Leia a prévia completa de Ewan Murray aqui:
Como vai você? seu conhecimento do Haiti?
Se você precisar se atualizar um pouco, recomendo fortemente o guia da equipe de Pierre Richard Midy:
Eu sei que é muito tarde na Escócia, mas se você nos seguir de madrugada, entre em contato conosco através do link no topo da página.
Não se sinta humilhado!
Essa foi a resposta irônica de Steve Clarke quando questionado sobre as lições da Escócia nas aberturas do torneio anterior.
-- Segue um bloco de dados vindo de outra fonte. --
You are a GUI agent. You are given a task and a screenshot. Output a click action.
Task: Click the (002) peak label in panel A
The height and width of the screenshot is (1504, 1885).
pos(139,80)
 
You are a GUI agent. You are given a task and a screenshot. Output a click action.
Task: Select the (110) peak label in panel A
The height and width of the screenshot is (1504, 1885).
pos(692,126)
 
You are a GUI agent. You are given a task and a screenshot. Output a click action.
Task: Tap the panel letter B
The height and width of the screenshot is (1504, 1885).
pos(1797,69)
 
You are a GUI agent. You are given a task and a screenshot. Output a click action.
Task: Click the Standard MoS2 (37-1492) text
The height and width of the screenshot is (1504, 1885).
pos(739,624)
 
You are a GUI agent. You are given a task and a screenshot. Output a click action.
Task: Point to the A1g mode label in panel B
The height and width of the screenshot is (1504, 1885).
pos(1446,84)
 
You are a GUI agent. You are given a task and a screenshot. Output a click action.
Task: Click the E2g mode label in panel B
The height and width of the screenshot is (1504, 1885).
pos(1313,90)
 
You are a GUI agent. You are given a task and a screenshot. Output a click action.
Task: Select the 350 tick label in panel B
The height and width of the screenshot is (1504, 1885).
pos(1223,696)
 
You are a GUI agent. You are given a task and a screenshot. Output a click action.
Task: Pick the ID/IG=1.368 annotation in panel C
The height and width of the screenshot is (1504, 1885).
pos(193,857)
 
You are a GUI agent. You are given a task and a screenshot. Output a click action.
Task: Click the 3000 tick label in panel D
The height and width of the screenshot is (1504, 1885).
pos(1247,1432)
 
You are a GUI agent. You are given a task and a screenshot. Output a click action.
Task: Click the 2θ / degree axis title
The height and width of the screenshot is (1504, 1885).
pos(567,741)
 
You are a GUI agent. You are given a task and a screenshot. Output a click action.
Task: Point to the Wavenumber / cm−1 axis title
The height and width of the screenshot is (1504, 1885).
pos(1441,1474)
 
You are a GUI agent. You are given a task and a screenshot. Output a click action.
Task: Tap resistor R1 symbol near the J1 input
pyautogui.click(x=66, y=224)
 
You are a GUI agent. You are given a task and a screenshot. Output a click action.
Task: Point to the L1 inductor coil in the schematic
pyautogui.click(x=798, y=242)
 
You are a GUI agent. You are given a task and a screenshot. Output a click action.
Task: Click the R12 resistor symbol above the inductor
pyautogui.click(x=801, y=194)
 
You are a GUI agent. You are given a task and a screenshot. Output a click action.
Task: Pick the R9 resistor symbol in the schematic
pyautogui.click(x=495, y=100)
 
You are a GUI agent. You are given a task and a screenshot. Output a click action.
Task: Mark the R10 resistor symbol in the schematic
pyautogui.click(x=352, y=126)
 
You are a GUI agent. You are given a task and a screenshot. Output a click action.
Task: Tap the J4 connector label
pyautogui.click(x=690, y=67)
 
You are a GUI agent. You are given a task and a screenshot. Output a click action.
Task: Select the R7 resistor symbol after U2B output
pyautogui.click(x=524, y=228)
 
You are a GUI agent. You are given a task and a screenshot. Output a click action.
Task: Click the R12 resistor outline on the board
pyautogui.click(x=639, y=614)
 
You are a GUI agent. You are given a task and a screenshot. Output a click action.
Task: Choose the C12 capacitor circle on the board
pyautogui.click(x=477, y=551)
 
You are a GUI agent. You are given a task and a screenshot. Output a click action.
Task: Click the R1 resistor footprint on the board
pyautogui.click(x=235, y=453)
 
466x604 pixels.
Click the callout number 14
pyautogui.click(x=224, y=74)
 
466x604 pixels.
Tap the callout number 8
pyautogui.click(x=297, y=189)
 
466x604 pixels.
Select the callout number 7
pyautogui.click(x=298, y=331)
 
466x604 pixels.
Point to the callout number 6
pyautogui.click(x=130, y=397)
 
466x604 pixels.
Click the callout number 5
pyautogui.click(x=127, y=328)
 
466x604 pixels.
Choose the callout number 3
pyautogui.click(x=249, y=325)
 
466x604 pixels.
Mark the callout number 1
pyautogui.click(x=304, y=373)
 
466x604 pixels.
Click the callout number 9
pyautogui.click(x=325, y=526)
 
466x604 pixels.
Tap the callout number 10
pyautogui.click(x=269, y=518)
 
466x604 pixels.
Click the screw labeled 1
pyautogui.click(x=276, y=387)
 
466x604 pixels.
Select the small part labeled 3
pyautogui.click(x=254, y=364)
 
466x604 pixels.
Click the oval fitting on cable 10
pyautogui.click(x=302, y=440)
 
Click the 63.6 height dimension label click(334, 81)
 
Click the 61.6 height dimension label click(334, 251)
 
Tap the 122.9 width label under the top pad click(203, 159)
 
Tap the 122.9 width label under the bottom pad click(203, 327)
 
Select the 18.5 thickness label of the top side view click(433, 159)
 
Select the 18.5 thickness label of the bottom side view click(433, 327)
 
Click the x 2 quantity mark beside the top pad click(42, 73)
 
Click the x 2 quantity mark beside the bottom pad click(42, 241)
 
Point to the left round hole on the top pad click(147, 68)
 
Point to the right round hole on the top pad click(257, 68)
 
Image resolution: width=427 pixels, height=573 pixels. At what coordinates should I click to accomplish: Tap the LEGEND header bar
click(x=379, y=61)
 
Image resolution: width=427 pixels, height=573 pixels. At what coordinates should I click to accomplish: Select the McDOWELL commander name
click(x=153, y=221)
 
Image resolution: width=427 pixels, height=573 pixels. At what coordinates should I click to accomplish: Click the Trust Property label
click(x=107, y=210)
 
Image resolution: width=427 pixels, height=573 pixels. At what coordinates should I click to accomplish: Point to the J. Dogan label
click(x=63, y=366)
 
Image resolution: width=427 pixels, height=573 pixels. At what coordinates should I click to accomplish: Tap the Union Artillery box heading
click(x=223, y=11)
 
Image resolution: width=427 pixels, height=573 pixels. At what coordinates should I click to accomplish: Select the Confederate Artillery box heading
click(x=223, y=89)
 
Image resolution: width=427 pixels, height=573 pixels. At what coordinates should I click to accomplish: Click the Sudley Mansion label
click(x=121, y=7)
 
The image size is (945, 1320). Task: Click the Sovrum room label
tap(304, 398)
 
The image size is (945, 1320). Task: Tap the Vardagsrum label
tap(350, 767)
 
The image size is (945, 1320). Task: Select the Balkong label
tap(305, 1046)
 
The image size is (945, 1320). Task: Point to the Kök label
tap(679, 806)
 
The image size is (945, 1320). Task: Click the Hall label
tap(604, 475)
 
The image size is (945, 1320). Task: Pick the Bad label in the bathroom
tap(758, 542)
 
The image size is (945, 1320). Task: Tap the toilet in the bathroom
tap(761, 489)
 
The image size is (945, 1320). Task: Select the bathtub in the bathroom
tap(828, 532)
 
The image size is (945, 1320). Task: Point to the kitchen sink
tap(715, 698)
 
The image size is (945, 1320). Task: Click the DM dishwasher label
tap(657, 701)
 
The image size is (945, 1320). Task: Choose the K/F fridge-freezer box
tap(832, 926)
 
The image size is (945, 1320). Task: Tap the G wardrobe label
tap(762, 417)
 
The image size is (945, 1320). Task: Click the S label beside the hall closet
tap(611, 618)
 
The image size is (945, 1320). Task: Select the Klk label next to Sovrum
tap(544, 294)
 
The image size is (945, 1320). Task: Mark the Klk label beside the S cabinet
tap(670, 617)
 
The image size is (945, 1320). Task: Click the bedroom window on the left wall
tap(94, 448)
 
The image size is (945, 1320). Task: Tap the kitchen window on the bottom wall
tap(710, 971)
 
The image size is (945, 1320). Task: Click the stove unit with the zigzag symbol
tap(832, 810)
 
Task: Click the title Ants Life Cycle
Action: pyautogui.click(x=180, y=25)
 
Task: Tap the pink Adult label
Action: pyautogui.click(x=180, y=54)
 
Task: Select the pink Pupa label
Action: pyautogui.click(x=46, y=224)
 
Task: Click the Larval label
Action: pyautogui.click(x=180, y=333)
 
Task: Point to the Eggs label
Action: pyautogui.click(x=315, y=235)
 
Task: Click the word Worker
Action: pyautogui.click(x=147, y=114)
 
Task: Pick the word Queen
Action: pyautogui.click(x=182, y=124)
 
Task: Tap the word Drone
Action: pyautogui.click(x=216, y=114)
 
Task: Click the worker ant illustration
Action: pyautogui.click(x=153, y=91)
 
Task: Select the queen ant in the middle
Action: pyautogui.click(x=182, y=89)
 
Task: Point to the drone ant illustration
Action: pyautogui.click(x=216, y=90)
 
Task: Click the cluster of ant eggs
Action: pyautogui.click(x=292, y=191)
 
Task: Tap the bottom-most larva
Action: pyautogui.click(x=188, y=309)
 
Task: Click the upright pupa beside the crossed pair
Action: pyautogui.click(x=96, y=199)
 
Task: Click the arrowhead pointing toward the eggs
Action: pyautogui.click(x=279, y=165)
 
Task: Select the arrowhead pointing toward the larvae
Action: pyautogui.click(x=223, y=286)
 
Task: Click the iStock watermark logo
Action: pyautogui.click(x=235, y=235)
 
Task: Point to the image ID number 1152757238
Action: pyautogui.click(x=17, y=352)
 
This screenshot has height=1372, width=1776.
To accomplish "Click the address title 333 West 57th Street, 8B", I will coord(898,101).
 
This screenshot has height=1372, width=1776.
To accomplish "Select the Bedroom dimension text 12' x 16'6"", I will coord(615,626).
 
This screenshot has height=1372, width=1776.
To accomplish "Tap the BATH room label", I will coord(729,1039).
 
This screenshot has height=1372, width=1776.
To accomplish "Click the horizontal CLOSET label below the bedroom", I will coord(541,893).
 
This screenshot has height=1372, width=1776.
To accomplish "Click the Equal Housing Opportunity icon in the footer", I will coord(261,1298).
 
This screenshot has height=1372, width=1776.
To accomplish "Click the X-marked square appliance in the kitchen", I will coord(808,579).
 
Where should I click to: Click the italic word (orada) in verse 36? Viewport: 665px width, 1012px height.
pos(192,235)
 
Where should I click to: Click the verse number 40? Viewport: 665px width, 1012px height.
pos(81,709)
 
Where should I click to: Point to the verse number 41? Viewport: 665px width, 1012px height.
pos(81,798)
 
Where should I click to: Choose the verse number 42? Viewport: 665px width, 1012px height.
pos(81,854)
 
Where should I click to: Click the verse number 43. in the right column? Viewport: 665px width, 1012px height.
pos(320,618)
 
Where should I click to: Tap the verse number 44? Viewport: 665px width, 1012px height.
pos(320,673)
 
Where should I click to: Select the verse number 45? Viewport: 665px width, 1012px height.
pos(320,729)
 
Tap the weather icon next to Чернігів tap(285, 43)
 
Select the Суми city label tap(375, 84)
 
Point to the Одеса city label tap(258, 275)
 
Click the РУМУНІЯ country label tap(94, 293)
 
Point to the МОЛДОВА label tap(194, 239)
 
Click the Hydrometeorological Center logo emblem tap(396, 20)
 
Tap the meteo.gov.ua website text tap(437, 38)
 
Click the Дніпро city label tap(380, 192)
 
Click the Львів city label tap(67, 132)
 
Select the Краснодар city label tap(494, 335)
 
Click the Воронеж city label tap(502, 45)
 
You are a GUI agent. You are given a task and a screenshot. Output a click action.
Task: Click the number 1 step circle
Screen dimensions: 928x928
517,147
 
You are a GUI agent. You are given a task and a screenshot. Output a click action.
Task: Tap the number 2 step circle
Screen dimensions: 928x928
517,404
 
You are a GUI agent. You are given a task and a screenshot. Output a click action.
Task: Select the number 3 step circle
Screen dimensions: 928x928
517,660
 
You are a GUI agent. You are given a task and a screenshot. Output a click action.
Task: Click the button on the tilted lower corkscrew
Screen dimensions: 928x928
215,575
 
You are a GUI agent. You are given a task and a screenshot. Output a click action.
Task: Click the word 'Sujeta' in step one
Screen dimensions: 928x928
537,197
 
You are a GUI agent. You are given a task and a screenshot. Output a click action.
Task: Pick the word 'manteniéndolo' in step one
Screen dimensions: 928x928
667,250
A derrota por 5-1 contra a Alemanha, há dois anos, ainda dói claramente.
“Obviamente sabemos que os dois últimos torneios não correram como queríamos”, acrescentou Clarke.
“Ainda temos hipóteses e é um mérito para os jogadores que continuem a qualificar-se para estes grandes torneios. É óptimo estar aqui, mas também queremos fazer algo especial.”
O outro tema importante da coletiva de imprensa pré-jogo de Clarke foi a importância de Scott McTominay. Clarke brincou sobre a escolha do jogador do Napoli para jogar anteriormente como zagueiro da Escócia e comparou o status agora talismânico de McTominay ao de Gareth Bale no País de Gales. No entanto, o antigo treinador do West Brom fez questão de sublinhar que a Escócia não é uma equipa de um só jogador.
“Acho que tenho 26 superestrelas aqui”, disse Clarke. “Não creio que seja justo pressionar tanto uma pessoa. Construímos tudo como equipa ao longo dos últimos sete anos. Todos estão juntos e cada um desempenha o seu papel em determinados momentos.”
“Algum treinador maluco colocou Scott como zagueiro há cinco anos. Mas ele claramente não é zagueiro. E desde que mudou, tem feito um ótimo trabalho para nós.”
“Não, estamos muito felizes com as capacidades de Scott e com o que ele pode trazer para o time. Mas precisamos de mais quinze para trazer o mesmo se quisermos ter torneios positivos.”
Preâmbulo
Quando Kenny McClean colocou a cereja no topo do bolo da dramática vitória da Escócia no play-off contra a Dinamarca, em Novembro, o conceito do jogo foi motivo de grande celebração, mas agora, enfrentando o Haiti, o peixinho do Campeonato do Mundo, este jogo oferece uma oportunidade. Uma vitória, especialmente por um placar convincente, contribuirá muito para que a Escócia tire o macaco da fase de grupos das costas.
Haverá nervosismo entre o Exército Tartan em Foxborough e aqueles que assistem de longe, mas os preparativos para a equipe de Steve Clarke correram muito bem. Oito gols sofridos nos amistosos contra Bolívia e Curaçao, sendo um deles sofrido. Crucialmente, Scott McTominay superou uma dor de estômago para garantir que seu técnico tivesse um time completo para escolher. O novo anúncio de McTominay com a Adidas também é um triunfo e estas são as coisas que realmente importam para definir o “clima”.
Mais seriamente, a composição da linha de ataque é a grande questão pré-jogo para Clarke. Lawrence Shankland estava em boa forma e Ché Adams teve um bom desempenho ao lado do novo atacante do Rangers contra a Bolívia. Dadas as probabilidades contra o Haiti, colocar em campo um time de ataque semelhante ao onze que começou em Nova Jersey pode ser um risco.
O Haiti impressionou com o 4 a 0 contra a Nova Zelândia, mas foi menos forte contra o Peru e perdeu por 2 a 1. As chances dependem da habilidade de Wilson Isidor, do Sunderland, e de seu talismã, Duckens Nazon, de incomodar a defesa escocesa quando tiverem uma chance no contra-ataque.
Notícias da equipe às 1h BST/20h EST/10h AEST.